Но, упоминая о себе – поэте более чем скромно, Тарковский при этом в полной мере осознает главное:
И еще я скажу: собеседник мой прав,
В четверть шума я слышал, в полсвета я видел,
Но зато не унизил ни близких, ни трав,
Равнодушием отчей земли не обидел…
Земля в стихах Тарковского означает очень много и занимает весьма существенное место.
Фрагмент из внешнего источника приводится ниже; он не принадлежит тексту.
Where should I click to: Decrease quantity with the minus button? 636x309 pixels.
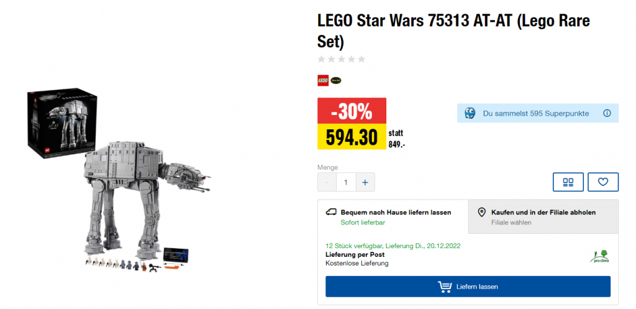327,182
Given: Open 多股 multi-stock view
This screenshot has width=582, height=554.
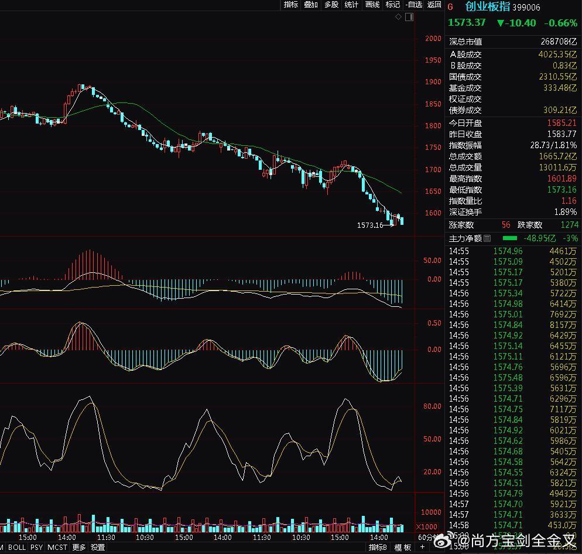Looking at the screenshot, I should (x=331, y=5).
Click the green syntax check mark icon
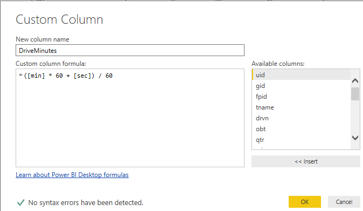363x211 pixels. coord(20,203)
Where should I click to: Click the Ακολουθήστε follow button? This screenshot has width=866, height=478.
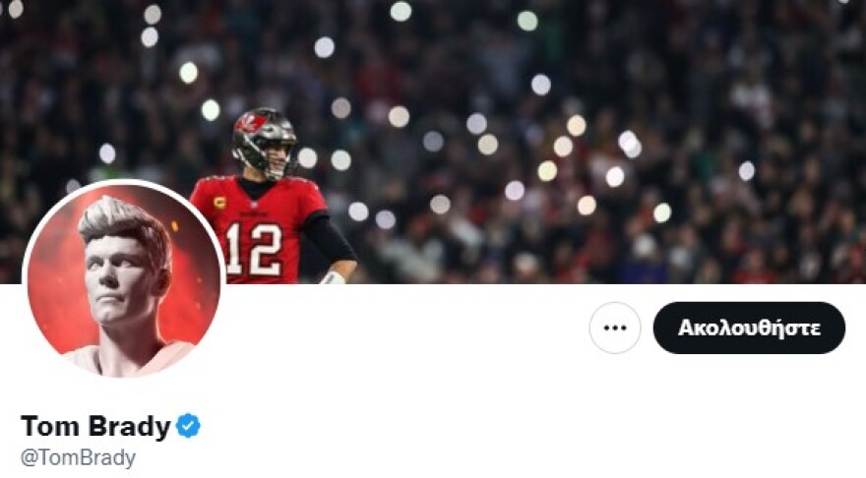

Он неотделим от неё, она дает ему жизнь и жизненные силы:
Земля моя передает
Свое терпенье муравьиное
В душу крепкую, как йод.
И он в свою очередь отдает ей всё, что может:
Мало взял я у земли для неба,
Больше взял у неба для земли.
Он
живет на земле, с землей, ощущал
вечное свое присутствие в ее минувшем,
настоящем и будущем.
«Вестник».
Это стихи 1966-1971 годов. Стихи сильной мускулатуры, полные горячей крови. Великолепное многозвучие и торжественный строй стихотворений «Когда вступают в строй природа и словарь…» или «Я по каменной книге учу вневременный язык…», и живая разговорная интонация «Зимы в детстве», и то, что лично мне всего дороже у Тарковского, - четкая предметность т точность, удивительное мастерство и прочность архитектуры, как в стихотворении «Тогда ещё не воевали с Германией…». Здесь есть строфа, сразу высветляющая все вокруг отблеском тревожного и грозного времени, в котором нам выпало прожить жизнь:
Казалось, что этого дома хозяева
Навечно в своей довоенной Европе,
Что не было, нет и не будет Сараева,
И где они, эти мазурские топи?..
Поток стихов Тарковского никогда не мелеет, нас увлекает его сильное течение, и мы понимаем, что вся эта плотная и живая масса, вся эта своеобразная материя, захватывающая и несущая с собой читателя, - естественная и непреложная потребность души поэта. Такая жгучая потребность писать мир вокруг себя и в себе – залог того, что написанное будет необходимо и другим людям. И вот какие, казалось бы, отстраненные и одновременно непререкаемые ответы дают его стихи на самые жгучие вопросы действительности:
Садится ночь на подоконник,
Очки волшебные надев,
И длинный вавилонский сонник,
Как жрец, читает нараспев.
Уходят вверх ее ступени,
Но нет перил над пустотой,
Где судят тени, как на сцене,
Иноязычный разум твой.
Ни смысла, ни числа, ни меры.
А судьи кто? И в чем твой грех?
Мы вышли из одной пещеры,
И клинопись одна для всех.
И если принять как условие, что первая клинопись – начало и исток письменности, мировой культуры, искусства, то, стало быть, эти начала общи и едины и, несмотря ни на что и вопреки всему, человечество навеки крепко спаяно своими общими сокровищами – искусством и культурой. И, разумеется, историей. Эти три бессмертных величины – величайшее завоевание человека, и счастлив тот, кто участвует в их создании. Для него нет в мире ни страха, ни одиночества, он окружен братьями, друзьями, единомышленниками, хранящими для будущего врученный им прошлым вечный огонь, озаряющий и согревающий землю и жизнь на земле:
Вы, жившие на свете до меня,
Моя броня и кровная родня
От Алигъери до Скиапарелли,
Спасибо вам, вы хорошо горели.
Поэт тоскует по первозданности. Культура, став содержанием его души, предопределила её содержание:
Не я словарь по слову составлял,
А он меня творил из красной глины…
Поэт, страстно стремящийся к самоопределению, провозглашает: «Хвала тому, кто потерял себя!» За чеканными строчками классических размеров открывается трагедия:
Что сделал я с высокою судьбою,
О Боже мой, что сделал я с собою!
Нет, поэт все-таки далек от того, чтобы каяться, «рвать рубаху», даже его порыв к «живой жизни» находит выражение в подчеркнуто сдержанных строках:
О явь и речь, зрачки расширьте мне
И причастите вашей царской мощи…
И
все-таки Арсений Тарковский сознает,
на какие потери обрекает самоопределение
через культуру. Но это его самоопределение.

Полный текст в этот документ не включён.